[Entries on finding words and elements]
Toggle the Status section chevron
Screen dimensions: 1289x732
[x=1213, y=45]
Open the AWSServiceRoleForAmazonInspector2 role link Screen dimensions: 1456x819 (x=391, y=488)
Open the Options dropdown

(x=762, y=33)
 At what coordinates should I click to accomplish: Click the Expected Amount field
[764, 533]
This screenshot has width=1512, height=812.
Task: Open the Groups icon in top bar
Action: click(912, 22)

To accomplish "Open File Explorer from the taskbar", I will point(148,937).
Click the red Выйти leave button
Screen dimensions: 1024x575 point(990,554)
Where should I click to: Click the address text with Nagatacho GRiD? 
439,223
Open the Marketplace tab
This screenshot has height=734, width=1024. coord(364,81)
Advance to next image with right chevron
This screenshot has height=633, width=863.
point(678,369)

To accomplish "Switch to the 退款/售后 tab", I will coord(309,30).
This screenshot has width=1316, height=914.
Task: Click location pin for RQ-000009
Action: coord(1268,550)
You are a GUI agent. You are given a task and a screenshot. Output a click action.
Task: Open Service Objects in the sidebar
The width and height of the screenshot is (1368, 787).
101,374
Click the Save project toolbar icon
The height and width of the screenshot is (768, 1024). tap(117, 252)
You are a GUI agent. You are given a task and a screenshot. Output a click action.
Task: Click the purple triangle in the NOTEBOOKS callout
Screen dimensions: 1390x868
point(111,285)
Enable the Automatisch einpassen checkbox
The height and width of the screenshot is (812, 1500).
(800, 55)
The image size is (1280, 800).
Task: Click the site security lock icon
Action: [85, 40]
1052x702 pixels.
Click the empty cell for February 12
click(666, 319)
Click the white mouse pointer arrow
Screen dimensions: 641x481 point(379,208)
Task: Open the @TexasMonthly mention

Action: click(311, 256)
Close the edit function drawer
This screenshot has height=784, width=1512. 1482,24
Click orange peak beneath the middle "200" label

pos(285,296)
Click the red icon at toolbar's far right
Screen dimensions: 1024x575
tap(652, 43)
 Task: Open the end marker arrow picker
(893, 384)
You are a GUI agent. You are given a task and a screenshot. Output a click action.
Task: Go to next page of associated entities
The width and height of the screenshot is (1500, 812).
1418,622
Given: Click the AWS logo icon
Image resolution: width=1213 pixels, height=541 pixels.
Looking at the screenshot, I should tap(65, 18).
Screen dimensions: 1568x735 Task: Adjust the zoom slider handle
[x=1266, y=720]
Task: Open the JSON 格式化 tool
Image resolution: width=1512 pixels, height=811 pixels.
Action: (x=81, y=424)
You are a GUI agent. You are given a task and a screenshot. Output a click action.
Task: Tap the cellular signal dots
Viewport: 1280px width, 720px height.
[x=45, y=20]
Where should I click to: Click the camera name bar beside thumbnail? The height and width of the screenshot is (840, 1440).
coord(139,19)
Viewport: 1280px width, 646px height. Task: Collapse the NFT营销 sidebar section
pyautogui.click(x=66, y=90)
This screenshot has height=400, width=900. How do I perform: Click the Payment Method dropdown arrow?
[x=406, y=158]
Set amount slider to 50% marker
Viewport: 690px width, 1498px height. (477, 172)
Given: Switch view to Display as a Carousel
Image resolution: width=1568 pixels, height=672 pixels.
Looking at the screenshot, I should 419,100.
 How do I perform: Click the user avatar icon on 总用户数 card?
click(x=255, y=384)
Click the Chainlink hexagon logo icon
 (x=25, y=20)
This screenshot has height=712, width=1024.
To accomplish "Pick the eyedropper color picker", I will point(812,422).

* Aim of the task:
Turn every line of the entries above into a JSON list of strings, with one string per line and blank lines omitted.

* Worked solution:
[
  "Toggle the Status section chevron",
  "Screen dimensions: 1289x732",
  "[x=1213, y=45]",
  "Open the AWSServiceRoleForAmazonInspector2 role link Screen dimensions: 1456x819 (x=391, y=488)",
  "Open the Options dropdown",
  "(x=762, y=33)",
  " At what coordinates should I click to accomplish: Click the Expected Amount field",
  "[764, 533]",
  "This screenshot has width=1512, height=812.",
  "Task: Open the Groups icon in top bar",
  "Action: click(912, 22)",
  "To accomplish \"Open File Explorer from the taskbar\", I will point(148,937).",
  "Click the red Выйти leave button",
  "Screen dimensions: 1024x575 point(990,554)",
  "Where should I click to: Click the address text with Nagatacho GRiD? ",
  "439,223",
  "Open the Marketplace tab",
  "This screenshot has height=734, width=1024. coord(364,81)",
  "Advance to next image with right chevron",
  "This screenshot has height=633, width=863.",
  "point(678,369)",
  "To accomplish \"Switch to the 退款/售后 tab\", I will coord(309,30).",
  "This screenshot has width=1316, height=914.",
  "Task: Click location pin for RQ-000009",
  "Action: coord(1268,550)",
  "You are a GUI agent. You are given a task and a screenshot. Output a click action.",
  "Task: Open Service Objects in the sidebar",
  "The width and height of the screenshot is (1368, 787).",
  "101,374",
  "Click the Save project toolbar icon",
  "The height and width of the screenshot is (768, 1024). tap(117, 252)",
  "You are a GUI agent. You are given a task and a screenshot. Output a click action.",
  "Task: Click the purple triangle in the NOTEBOOKS callout",
  "Screen dimensions: 1390x868",
  "point(111,285)",
  "Enable the Automatisch einpassen checkbox",
  "The height and width of the screenshot is (812, 1500).",
  "(800, 55)",
  "The image size is (1280, 800).",
  "Task: Click the site security lock icon",
  "Action: [85, 40]",
  "1052x702 pixels.",
  "Click the empty cell for February 12",
  "click(666, 319)",
  "Click the white mouse pointer arrow",
  "Screen dimensions: 641x481 point(379,208)",
  "Task: Open the @TexasMonthly mention",
  "Action: click(311, 256)",
  "Close the edit function drawer",
  "This screenshot has height=784, width=1512. 1482,24",
  "Click orange peak beneath the middle \"200\" label",
  "pos(285,296)",
  "Click the red icon at toolbar's far right",
  "Screen dimensions: 1024x575",
  "tap(652, 43)",
  " Task: Open the end marker arrow picker",
  "(893, 384)",
  "You are a GUI agent. You are given a task and a screenshot. Output a click action.",
  "Task: Go to next page of associated entities",
  "The width and height of the screenshot is (1500, 812).",
  "1418,622",
  "Given: Click the AWS logo icon",
  "Image resolution: width=1213 pixels, height=541 pixels.",
  "Looking at the screenshot, I should tap(65, 18).",
  "Screen dimensions: 1568x735 Task: Adjust the zoom slider handle",
  "[x=1266, y=720]",
  "Task: Open the JSON 格式化 tool",
  "Image resolution: width=1512 pixels, height=811 pixels.",
  "Action: (x=81, y=424)",
  "You are a GUI agent. You are given a task and a screenshot. Output a click action.",
  "Task: Tap the cellular signal dots",
  "Viewport: 1280px width, 720px height.",
  "[x=45, y=20]",
  "Where should I click to: Click the camera name bar beside thumbnail? The height and width of the screenshot is (840, 1440).",
  "coord(139,19)",
  "Viewport: 1280px width, 646px height. Task: Collapse the NFT营销 sidebar section",
  "pyautogui.click(x=66, y=90)",
  "This screenshot has height=400, width=900. How do I perform: Click the Payment Method dropdown arrow?",
  "[x=406, y=158]",
  "Set amount slider to 50% marker",
  "Viewport: 690px width, 1498px height. (477, 172)",
  "Given: Switch view to Display as a Carousel",
  "Image resolution: width=1568 pixels, height=672 pixels.",
  "Looking at the screenshot, I should 419,100.",
  " How do I perform: Click the user avatar icon on 总用户数 card?",
  "click(x=255, y=384)",
  "Click the Chainlink hexagon logo icon",
  " (x=25, y=20)",
  "This screenshot has height=712, width=1024.",
  "To accomplish \"Pick the eyedropper color picker\", I will point(812,422)."
]